The person is usually an introvert, yet she’s dependable and reliable. However, she hates confrontation, whether it’s a complaint about her children’s behaviour or an argument with another driver over a parking space. At the first sign of any stress, she will withdraw in whatever way she can.

Carey says when the avoider is confronted with a short work deadline or conflict in a relationship, rather than having a chat with her boss or her husband, she will shut down and procrastinate or she’ll avoid replying to questions. She might keep away from people or call in sick because she feels she just can’t face the day.

Becki adds, ‘If she’s out for a meal in a restaurant, and the person at the next table complains about their meal, she will want to get out as quickly as possible. If she can’t leave the place, she will switch off mentally.

‘If she has money worries, she will ignore her bank statements when they appear in her emails or she will put off opening letters from her bank. She will often have conversations in her head, telling people exactly what she thinks of them, but she would never tell them out loud and for real.’

If this is you… Becki suggests you get comfortable with confrontation, so that you can express your needs.

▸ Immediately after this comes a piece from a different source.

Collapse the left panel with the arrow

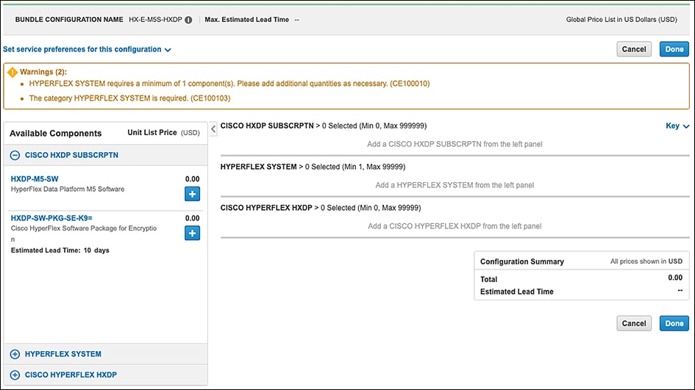[213, 129]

‘The avoider can get herself out of this pattern by deciding what she wants and asking for it,’ says Becki. ‘She would feel so much better if she could tell her partner or friend they have hurt her, for example, instead of going quiet for a few days and letting the hurt simmer away inside her.

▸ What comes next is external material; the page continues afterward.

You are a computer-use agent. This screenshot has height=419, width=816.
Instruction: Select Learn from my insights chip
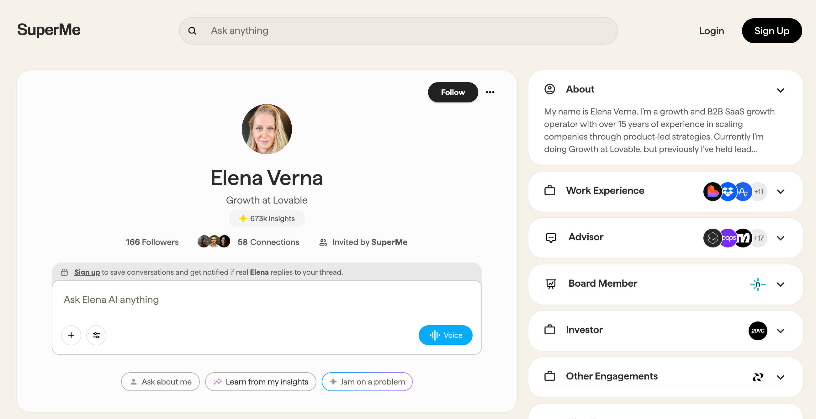pyautogui.click(x=260, y=382)
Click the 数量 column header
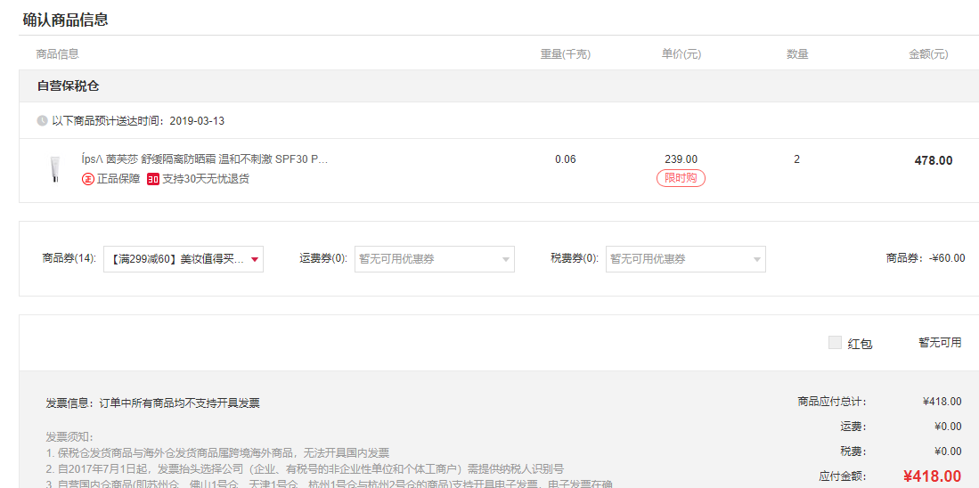979x488 pixels. (797, 54)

‘If she could get the conversation out of her head, she’d feel a lot lighter and she’d be tackling the issue head-on, rather than prolonging it, or creating new problems.

‘Joining a debating society where people are meant to argue would get her used to confrontation and disagreements, and high-impact exercise, such as spinning, would create good energy, which would calm the mind.

‘When she feels unsafe and the need to go off and hide from stress, she could conjure up and relive in her mind a time when she felt perfectly safe. This might calm her and stop her from running away!’


This person has a ‘get on with it’ attitude – she appears quite tough and stoic, as she copes with a demanding job, poorly children, moving home and ageing parents. And when others are having a tough time, her attitude is if she’s gotten through her troubles, then they can too.

But as Carey explains, our emotions exist to give us information about our surroundings, and if we don’t listen to them, or if we quash them, our body will then try to get our attention.

‘When these people face stress, they say they’re fine at the time, but then later they complain of stomach problems, pains in their chest, backache or nausea,’ says Carey.

Becki concurs. ‘The mind-body connection is so strong that stress that isn’t dealt with can become irritable bowel syndrome, heart attacks, thyroid problems, high blood pressure and even alopecia,’ she says. ‘The body is trying to tell them something is wrong.

‘From the outside, these people look to be coping with high amounts of stress, but then you’ll find they’re always cancelling social events because they’re ill, or they regularly phone in sick to work.’

If this is you… start by talking to a trusted friend about the stress in your life, whether you think you’re handling it or not.

‘If you can find a safe way to express your negative emotions, you’ll get them out of your body and stop them causing you physical problems,’ says Becki. ‘Look at the way you talk to yourself – stop berating yourself if you don’t get through your work before the weekend. Be kinder to yourself and others.

‘Try yoga or meditation, and if that’s too calm to begin with, go for a peaceful walk. Or spend some time with animals – being kind and loving has a therapeutic effect on us.’